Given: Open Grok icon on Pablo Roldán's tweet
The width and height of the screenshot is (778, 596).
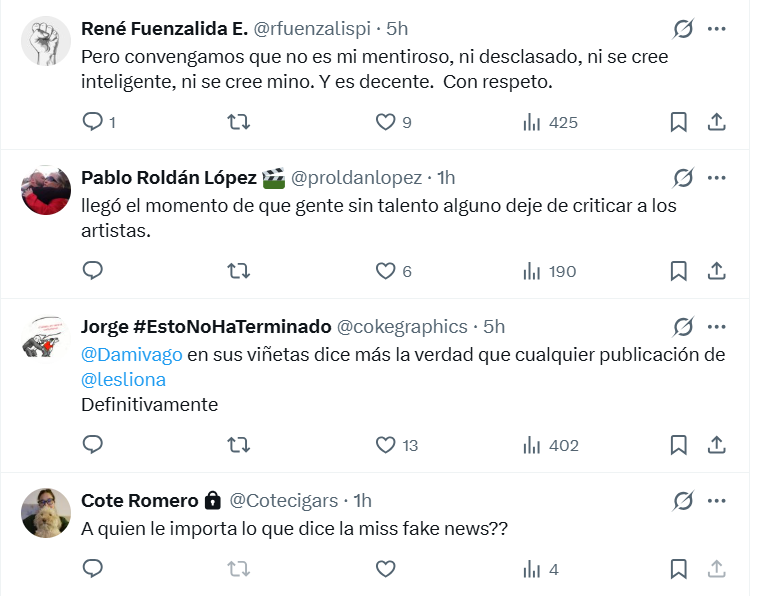Looking at the screenshot, I should (683, 177).
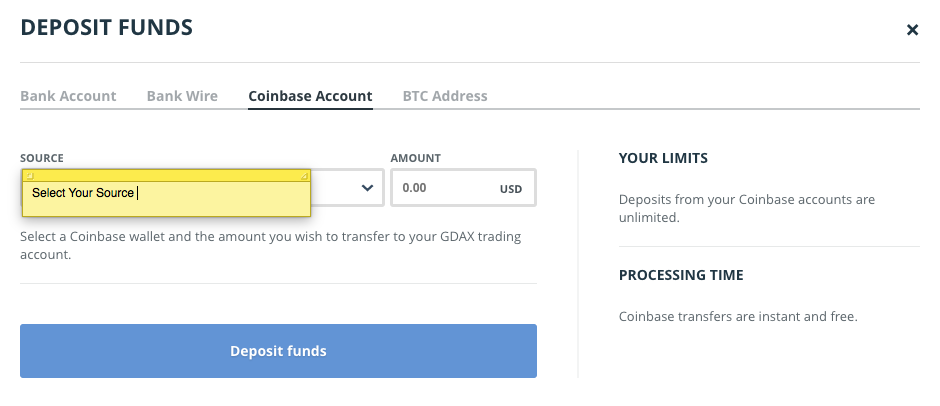
Task: Click the 'Select Your Source' note text
Action: 83,192
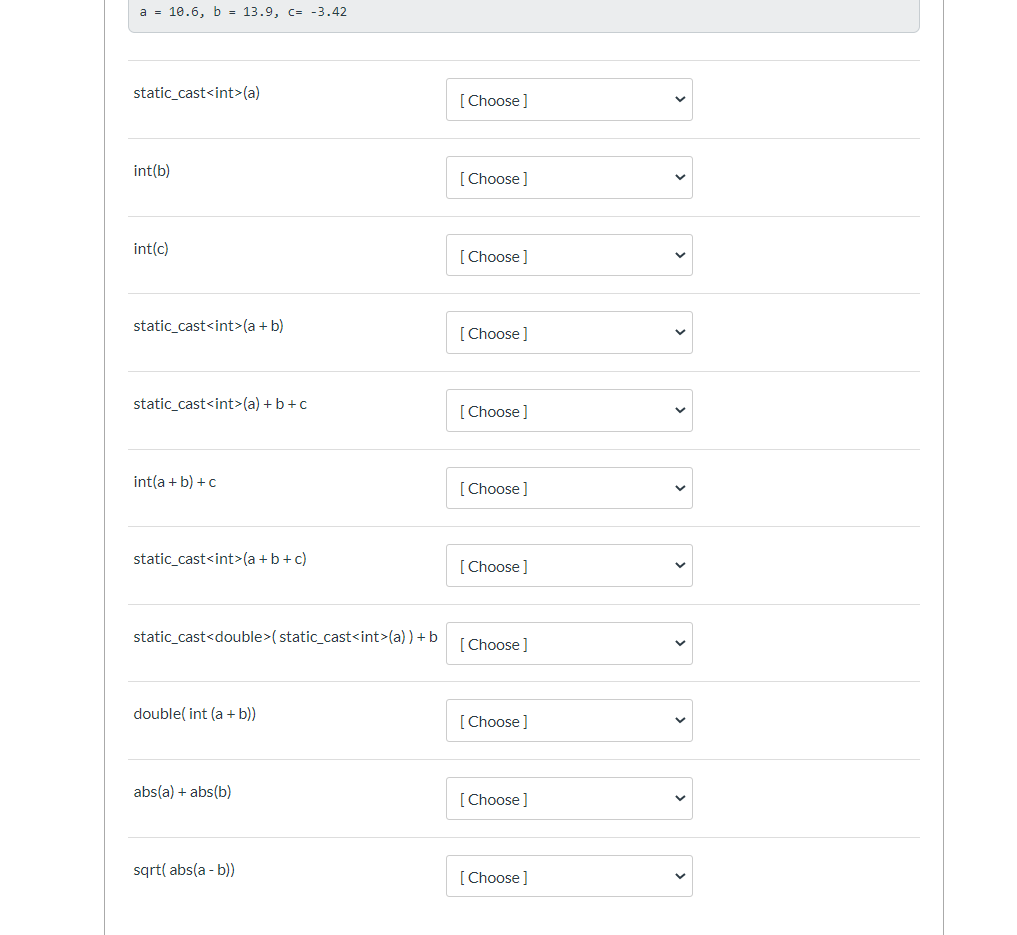Open the answer dropdown for int(b)

click(x=569, y=177)

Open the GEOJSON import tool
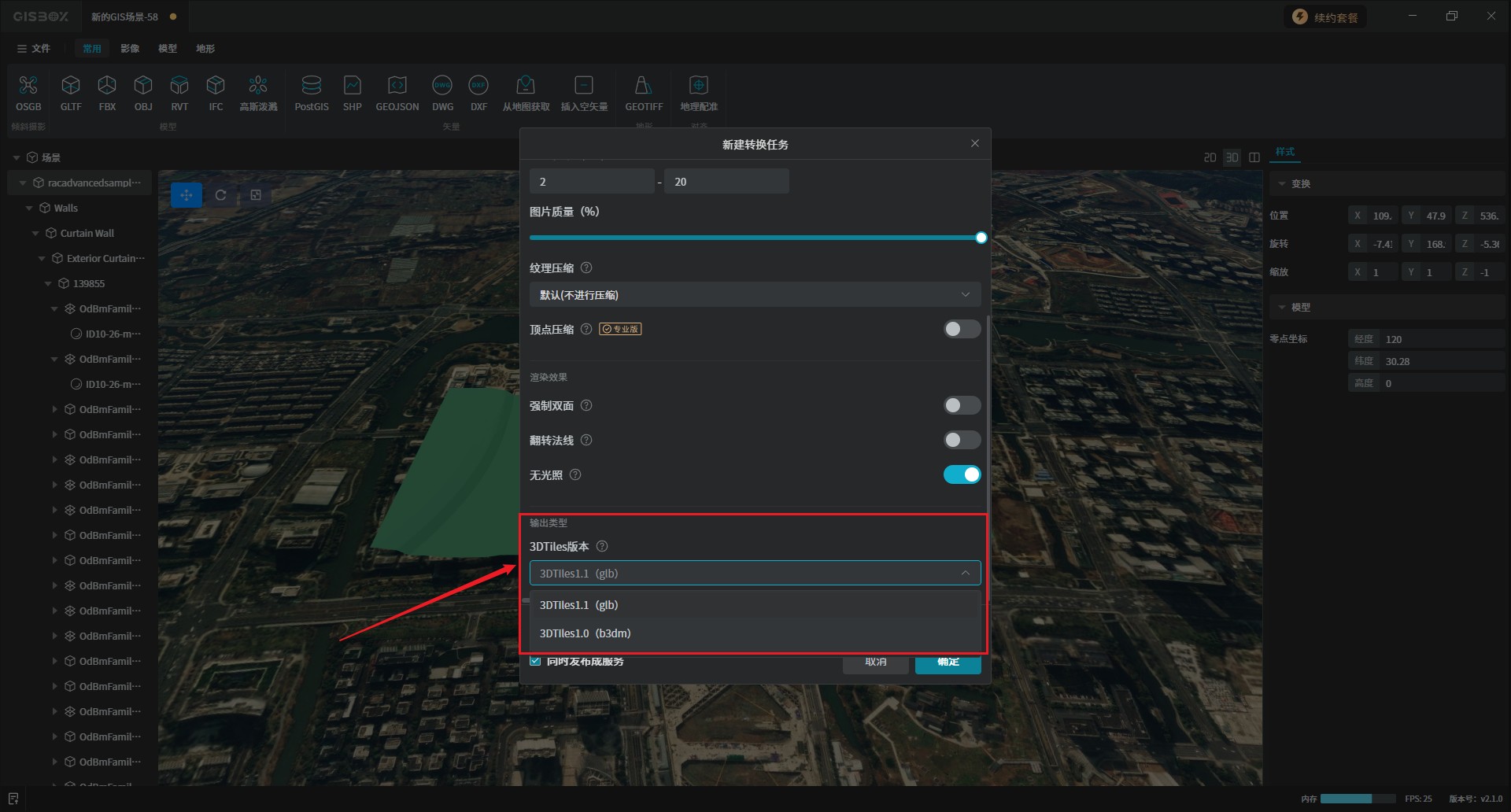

++++++++++++++++++++

When you repeat the records, reproduce each line exactly and drop the images.

# Reply to the exercise
Given: Open Grok icon on Pablo Roldán's tweet
The width and height of the screenshot is (778, 596).
Looking at the screenshot, I should (683, 177).
Task: Click the 'Select Your Source' note text
Action: 83,192
Open the answer dropdown for int(b)

click(x=569, y=177)

Open the GEOJSON import tool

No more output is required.